First you may ask, why the script and why not seperate schedules. The reson is that some of the steps need to occur inthe correct sequence and this makes sure that they do. For example: You do not want to take a backup of your volume history before the database backup completes or you will not have the volumes of that backup defined in it. Se here goes:
Start the script with a deletion of old database backup volumes from the volume history. This keeps the volhist file from becoming too cumbersome over time.
def script backup "del volhist todate=today-5 type=dbb" line=001
This line starts the definition of a script call backup and adds line 1 to that script. Next we will add line 2 which will do tha actual database backup.
upd script backup "ba db dev=backups t=f w=y" line=002
Line 2 to backup the database has now been added to the script.

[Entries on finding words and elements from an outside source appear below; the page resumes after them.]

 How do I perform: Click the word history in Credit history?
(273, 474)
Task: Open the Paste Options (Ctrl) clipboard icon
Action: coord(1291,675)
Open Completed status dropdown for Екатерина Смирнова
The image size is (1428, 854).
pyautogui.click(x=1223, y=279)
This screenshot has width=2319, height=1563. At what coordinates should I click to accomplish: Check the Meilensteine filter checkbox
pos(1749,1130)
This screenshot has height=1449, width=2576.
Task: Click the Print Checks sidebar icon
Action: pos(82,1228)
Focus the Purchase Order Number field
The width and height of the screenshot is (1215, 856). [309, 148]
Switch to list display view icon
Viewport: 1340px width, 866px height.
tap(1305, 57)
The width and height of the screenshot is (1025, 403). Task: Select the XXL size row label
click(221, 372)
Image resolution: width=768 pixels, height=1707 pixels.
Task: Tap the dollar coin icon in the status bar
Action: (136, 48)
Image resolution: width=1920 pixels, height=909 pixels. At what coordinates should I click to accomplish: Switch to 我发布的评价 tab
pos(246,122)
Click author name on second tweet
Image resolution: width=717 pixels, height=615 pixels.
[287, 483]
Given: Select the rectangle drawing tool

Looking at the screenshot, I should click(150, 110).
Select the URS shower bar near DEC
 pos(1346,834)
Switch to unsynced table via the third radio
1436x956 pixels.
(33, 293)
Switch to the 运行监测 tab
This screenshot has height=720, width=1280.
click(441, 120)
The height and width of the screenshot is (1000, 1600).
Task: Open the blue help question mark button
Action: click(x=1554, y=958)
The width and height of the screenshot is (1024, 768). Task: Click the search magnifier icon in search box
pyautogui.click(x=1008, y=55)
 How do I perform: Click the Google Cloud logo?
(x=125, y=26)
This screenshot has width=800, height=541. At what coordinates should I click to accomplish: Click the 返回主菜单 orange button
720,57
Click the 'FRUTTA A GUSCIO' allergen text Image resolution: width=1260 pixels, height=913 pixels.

Note that to add an additional line we used the update rather than the define command. Since the script now exists, the rest o the lines must be added with this option. Also the backup is a full backup to allow it to be used on it's own for a restore. Finally not the w=y or wait=yes option on the backup commnad. This causes the script to wait and not process subsequent commands tillt he backup is complete. This is important as we do not want to backup the volume history until th evolues from the database backup have been created.
The next line will cover this exact item.
upd script backup "backup volhistory filenames=F:\TSM_Backup_Files\volhist.out" line=003
So line 3 is added to the script which creates a volume history file of all volumes in the TSM system including the ones just added by the backup. And finally line 4.
upd script backup "backup devconfig filenames=F:\TSM_Backup_Files\devconfig.out" line=004
So now that the script is all ready, only one step remins. Putting it into the administrative schedules so that it runs on a scheduled basis to keep database backups available for a restore.
def sch BACKUPDB t=a cmd="run backup" t=a ACTIVE=y startd=04/02/2009 startt=23:00:00 dur=1 duru=h per=1 peru=D day=ANY exp=N
This will schedule the backup script to run each night at 11:00 P.M. until the system breaks down or someone tells it to stop. There are quite a few parameters on this command, and most of them are default values. I just added them to ensure you knew what was going to happen to the script.
That is enough for today. Again I am sorry I have not been adding posts as I wanted, but hope to improve in the near future. I have left the company I was affiliated with and have started to work as an independent contractor. Hopefully this works out and also leave me more time for items such as this.